How market supply is built: horizontal addition
To build market supply, you add quantities across firms at the same price. This is called horizontal summation because you add along the quantity axis.
Example: three sellers form the market supply schedule
Suppose three coffee stands supply cups per hour as follows:
| Price per cup | Stand A | Stand B | Stand C | Market quantity supplied |
|---|---|---|---|---|
| $2 | 10 | 6 | 4 | 20 |
| $3 | 18 | 10 | 7 | 35 |
| $4 | 25 | 14 | 10 | 49 |
| $5 | 30 | 17 | 12 | 59 |
At $4, the market supplies 25 + 14 + 10 = 49 cups per hour. Plot the market totals against price to get the market supply curve.
What changes market supply besides price?
When you are building a supply curve, you hold other factors constant. But in real life, market supply can change if:
the number of sellers changes (new firms enter, some exit),
input costs change (wages, rent, materials),
technology changes,
regulations/taxes/subsidies change,
expectations about future prices change.
Those factors shift supply; a price change causes movement along supply. The next section trains you to tell the difference.
Interpreting Supply: Movement Along vs. Change in Quantity Supplied
Quantity supplied is a specific number at a specific price on a given supply curve. A change in quantity supplied happens when price changes and you move to a different point on the same curve.
In contrast, a change in supply means the entire relationship changes (the whole curve shifts) because something other than the good’s own price changed. This chapter focuses on reading movements along supply when price changes.
Interpretation drill 1: identify the direction of movement
Use this rule: Price up → quantity supplied up (move up/right along the curve). Price down → quantity supplied down (move down/left along the curve).
Practice prompts:
The price of a smoothie rises from $5 to $6. What happens? Movement along supply to a higher quantity supplied.

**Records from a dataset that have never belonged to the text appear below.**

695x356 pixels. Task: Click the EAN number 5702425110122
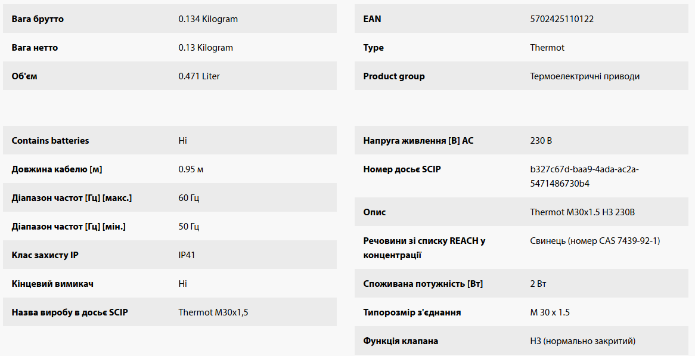click(x=561, y=19)
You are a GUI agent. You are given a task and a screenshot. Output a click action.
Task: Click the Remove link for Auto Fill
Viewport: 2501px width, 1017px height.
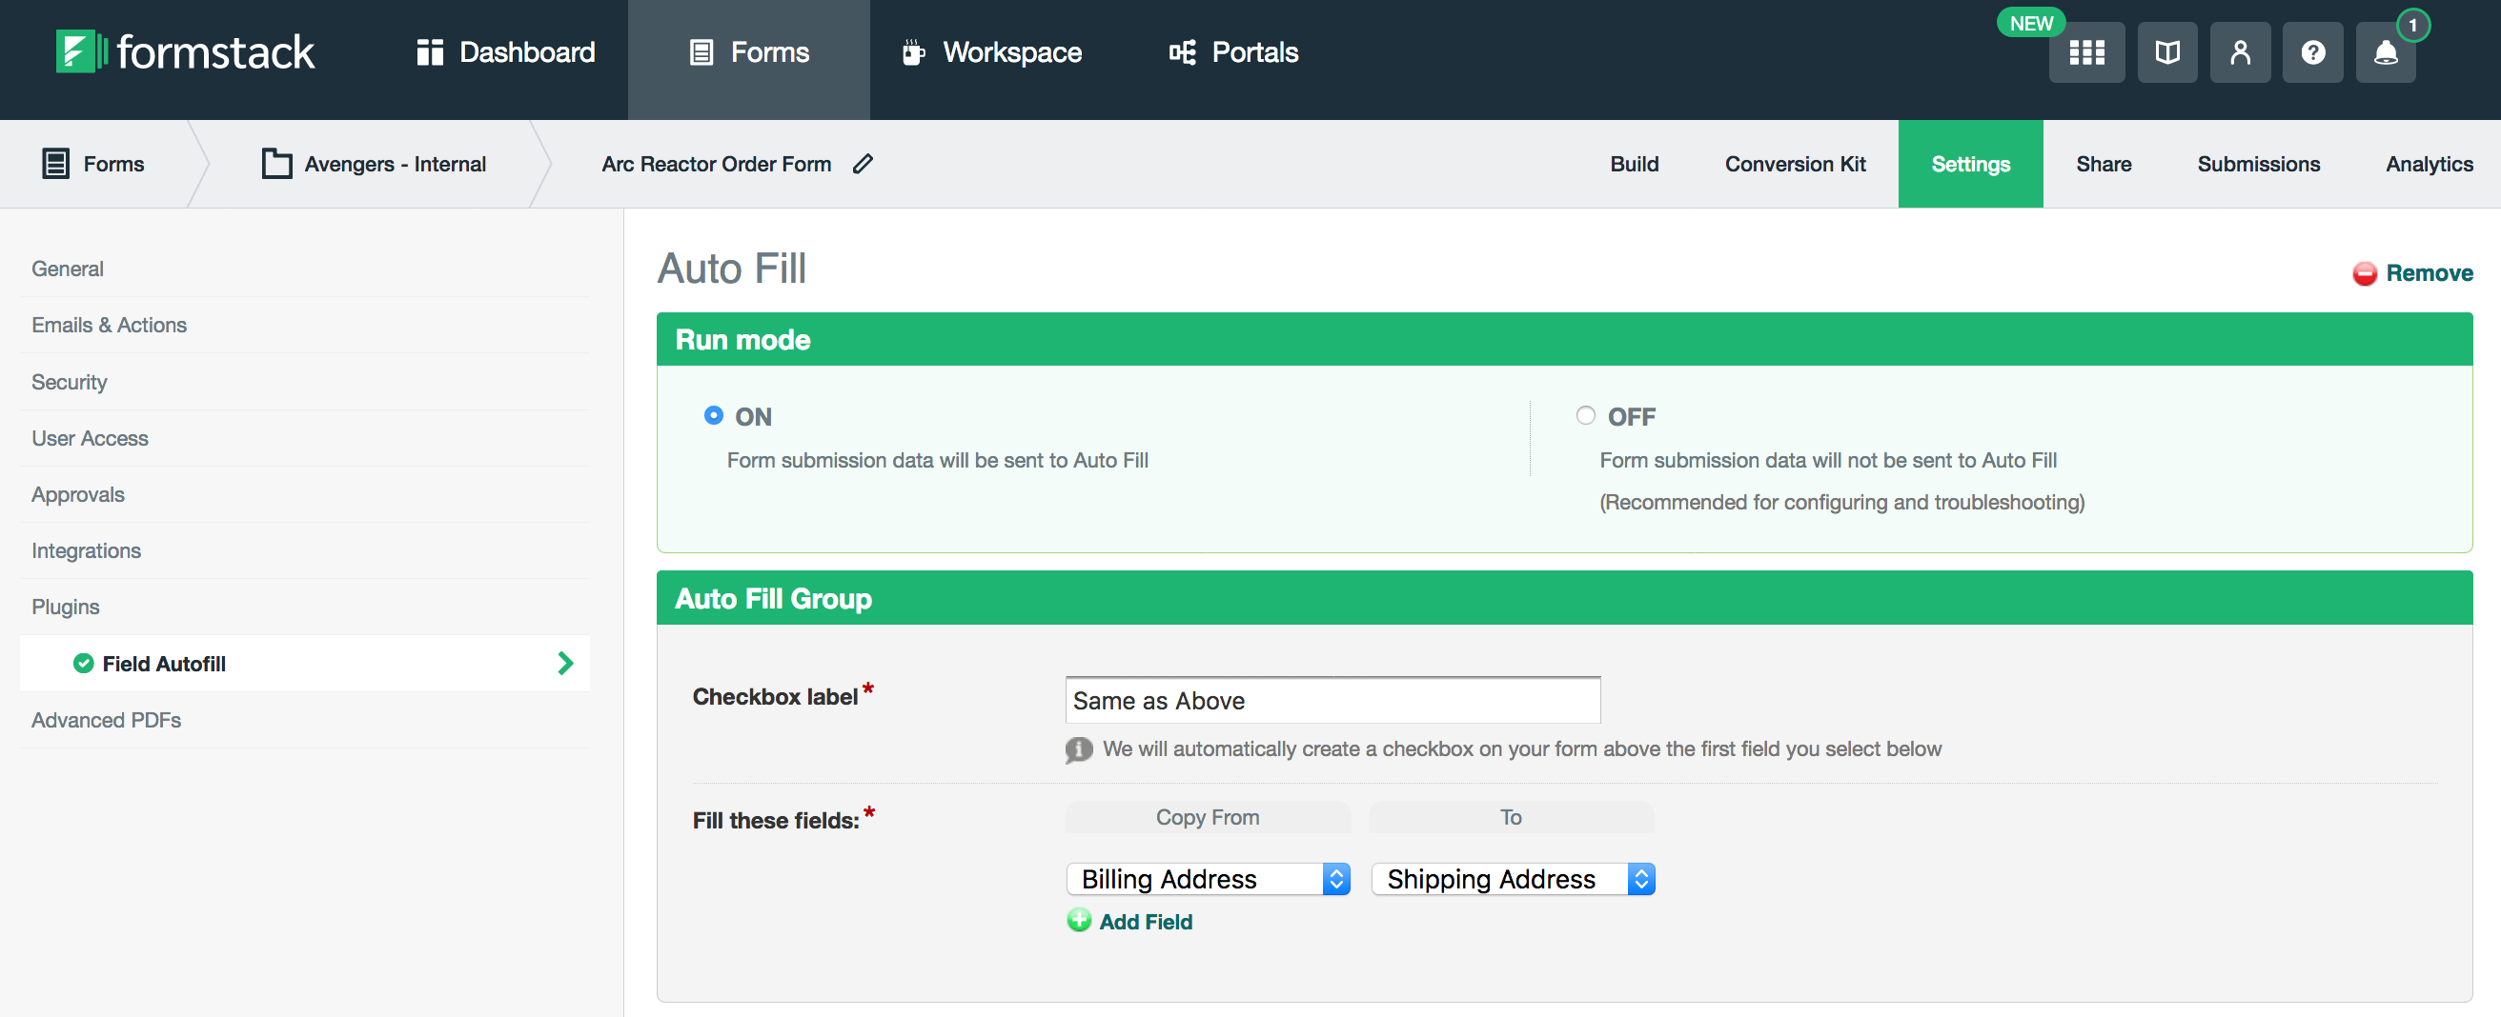(x=2427, y=273)
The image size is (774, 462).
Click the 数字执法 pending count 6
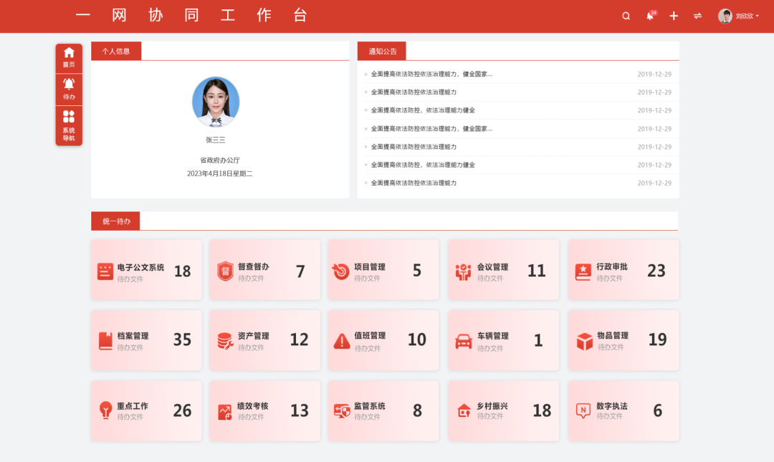[x=657, y=410]
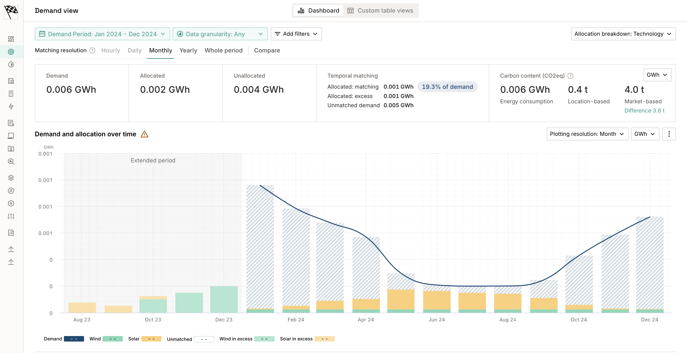Click the Add filters button
The image size is (687, 353).
click(x=296, y=34)
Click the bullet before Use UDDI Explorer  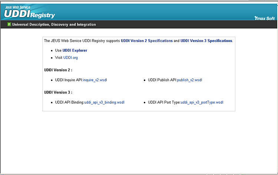point(52,50)
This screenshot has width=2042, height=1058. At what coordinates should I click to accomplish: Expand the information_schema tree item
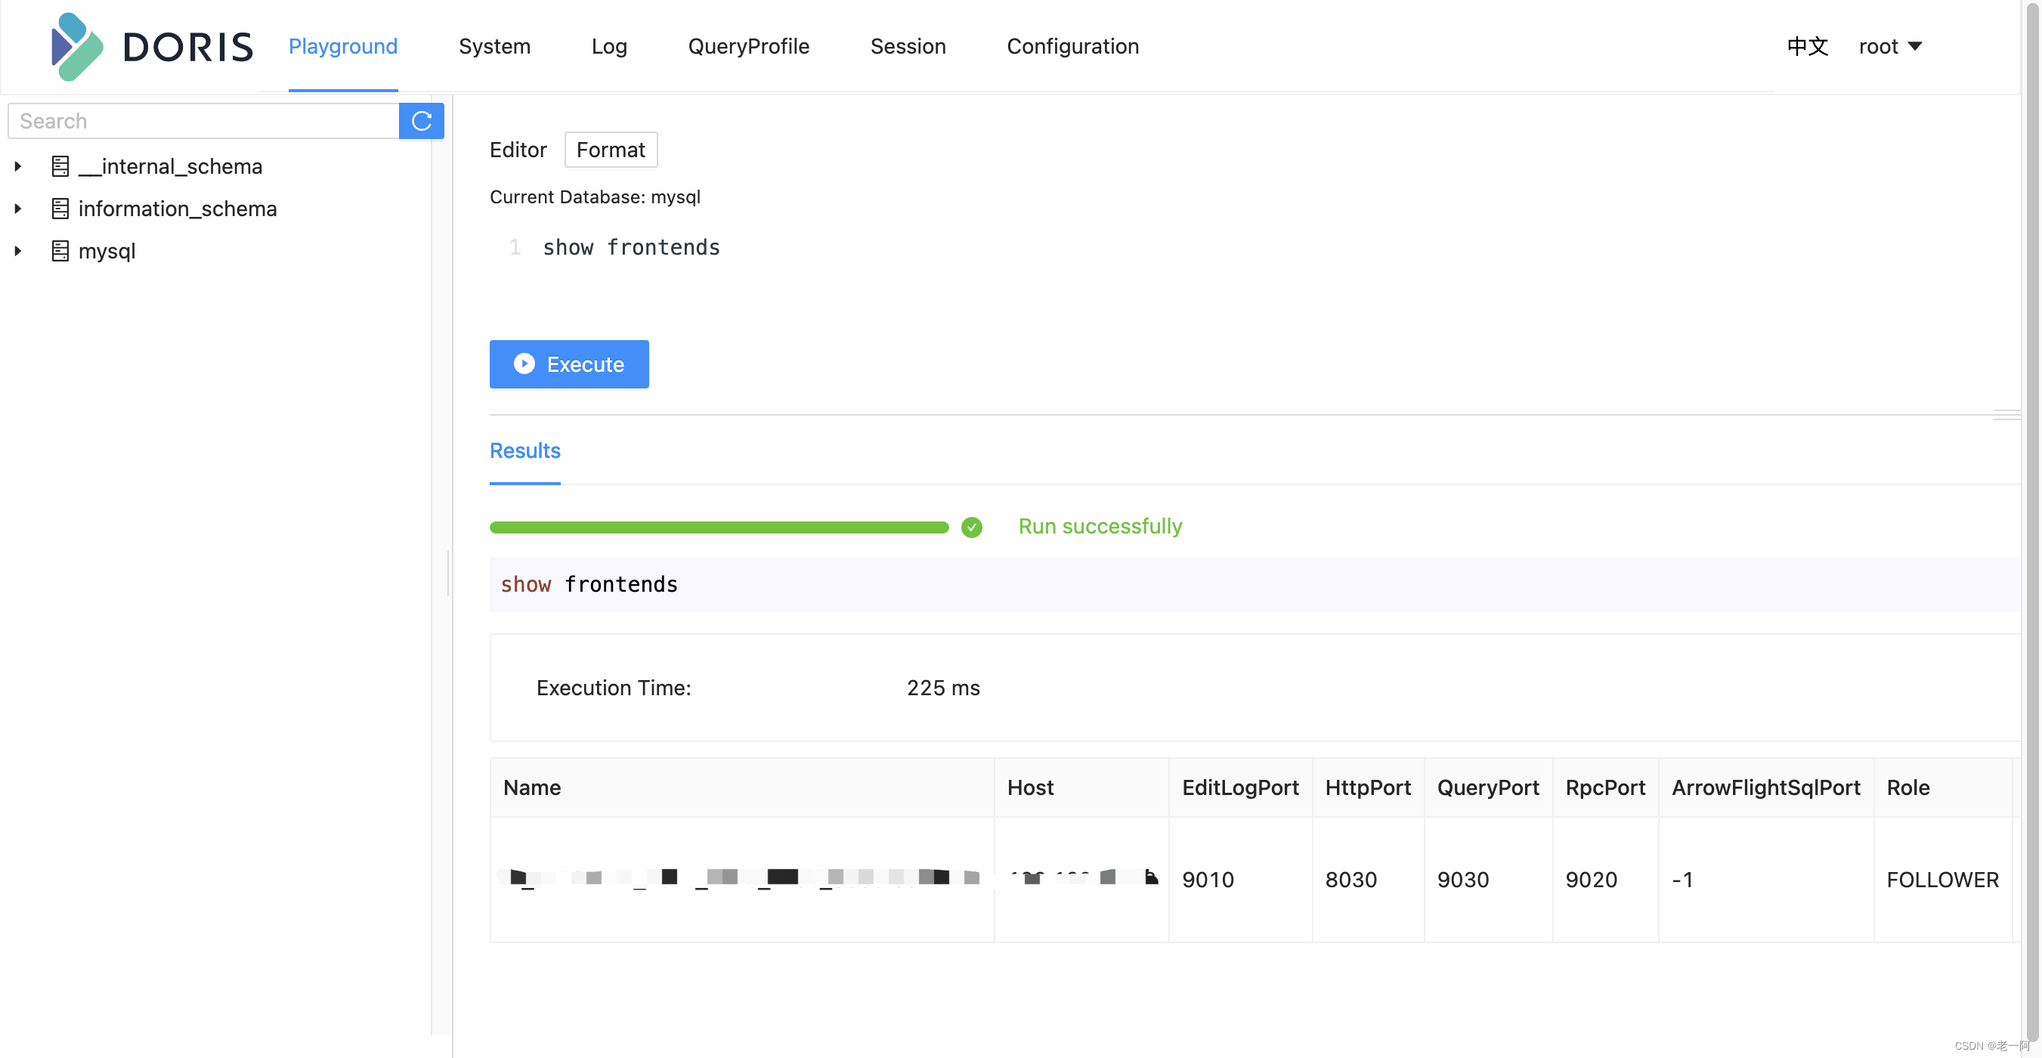tap(17, 208)
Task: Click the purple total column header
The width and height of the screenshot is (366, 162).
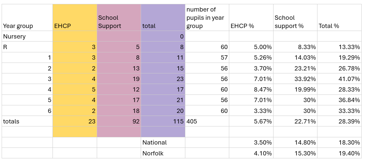Action: [163, 18]
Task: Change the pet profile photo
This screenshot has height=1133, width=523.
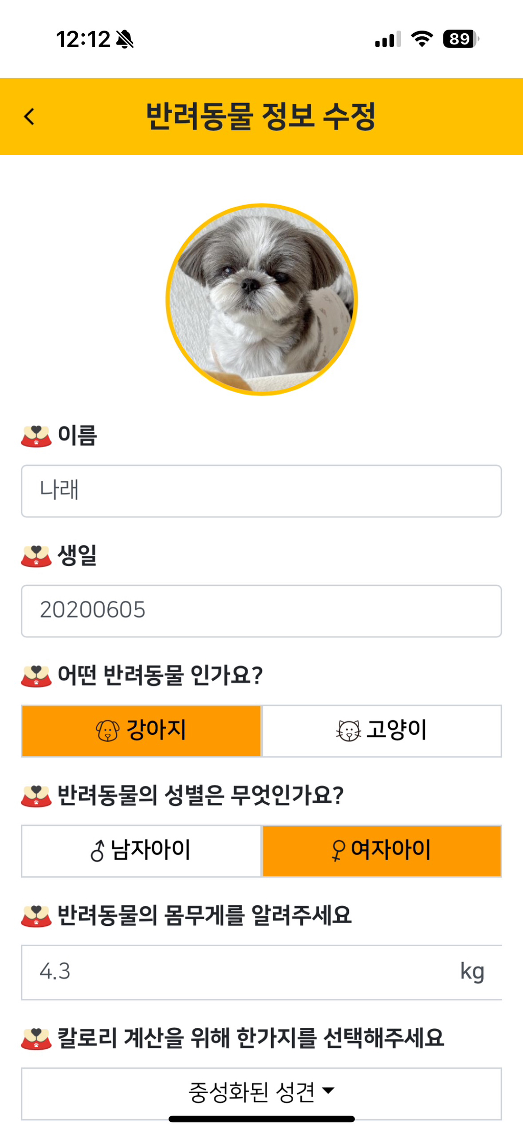Action: (x=262, y=300)
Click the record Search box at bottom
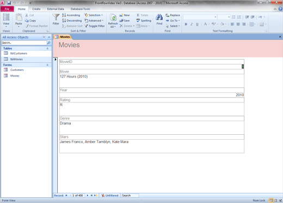 [130, 195]
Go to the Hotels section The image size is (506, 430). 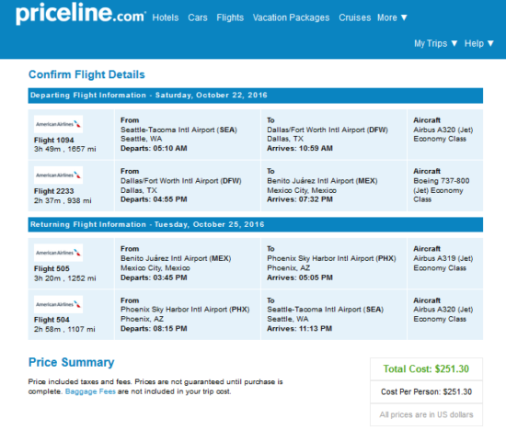(166, 17)
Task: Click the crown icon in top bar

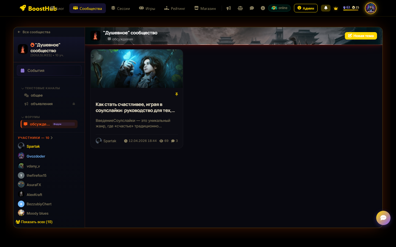Action: click(x=336, y=8)
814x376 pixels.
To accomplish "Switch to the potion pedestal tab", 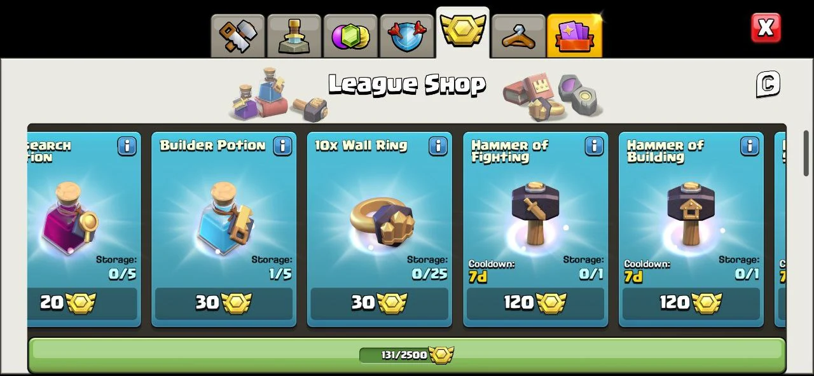I will [x=294, y=36].
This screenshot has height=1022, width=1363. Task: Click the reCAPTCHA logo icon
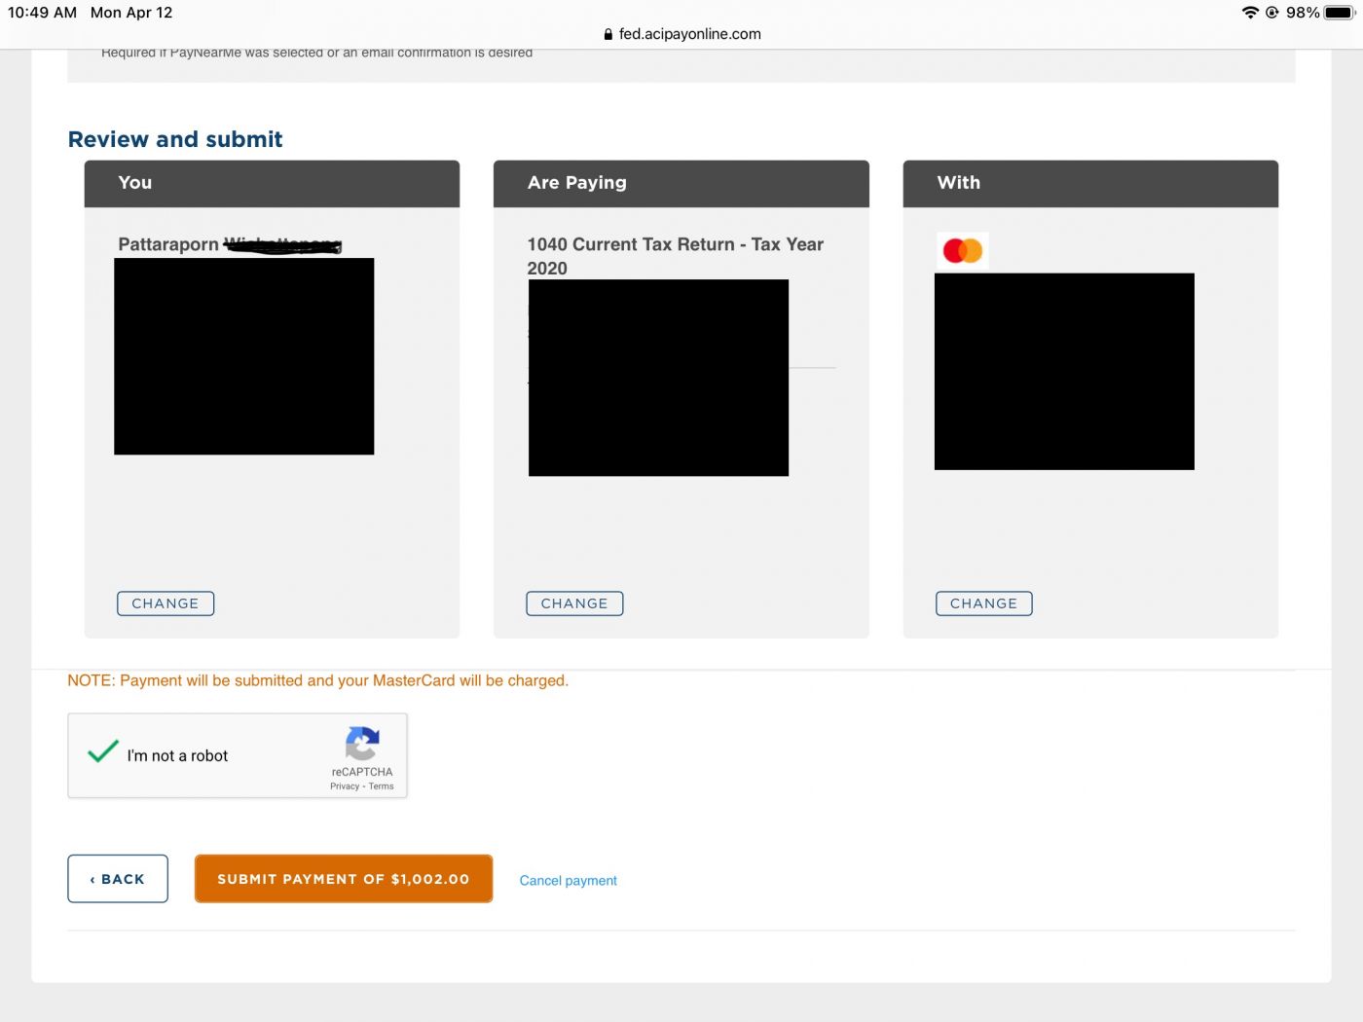click(x=362, y=745)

The price of a handmade bracelet falls from $20 to $15. What happens? Movement along supply to a lower quantity supplied.
Interpretation drill 2: compute the change in quantity supplied from a schedule
Given the bakery schedule below, answer the questions by reading quantities at each price.
| Price per loaf | Quantity supplied (loaves/day) |
|---|---|
| $3 | 20 |
| $4 | 30 |
| $5 | 35 |
If price rises from $3 to $5: quantity supplied changes from 20 to 35, so
ΔQs = 35 − 20 = +15loaves/day. This is a movement along the supply curve.If price falls from $5 to $4: quantity supplied changes from 35 to 30, so
ΔQs = 30 − 35 = −5loaves/day. This is a movement along the supply curve.
Interpretation drill 3: “movement along supply” language practice
Rewrite each statement using correct supply language.
Statement: “When the price increased, supply increased.” Better: “When the price increased, quantity supplied increased (movement along the supply curve).”
Statement: “When the price decreased, supply decreased.” Better: “When the price decreased, quantity supplied decreased (movement along the supply curve).”
Connecting Costs to the Supply Schedule You Observe
A supply schedule is not random; it reflects the seller’s costs and constraints. One practical way to interpret an upward-sloping schedule is: the early units are relatively cheap to produce, but later units require higher-cost actions.
Example: what might be happening behind the numbers?
Suppose a landscaping service supplies lawn-mowing jobs per week:
| Price per job | Quantity supplied (jobs/week) | Cost intuition |
|---|---|---|
| $30 | 5 | Uses regular hours, nearby customers |
| $40 | 9 | Adds slightly farther jobs, still manageable |
| $50 | 12 | Schedules weekend work or longer travel |
| $60 | 14 | Needs overtime or subcontract help |
At higher prices, the business is willing to take on jobs that are less convenient (higher opportunity cost) or require extra labor (higher marginal cost). That is the everyday logic behind the upward slope.
Quick Checks (Self-Quiz)
Define marginal cost in one sentence, without math.
Give one example of opportunity cost for a small seller.
If price rises and nothing else changes, is it a shift of supply or a change in quantity supplied?
Two firms supply 8 and 12 units at a price of $10. What is market quantity supplied at $10?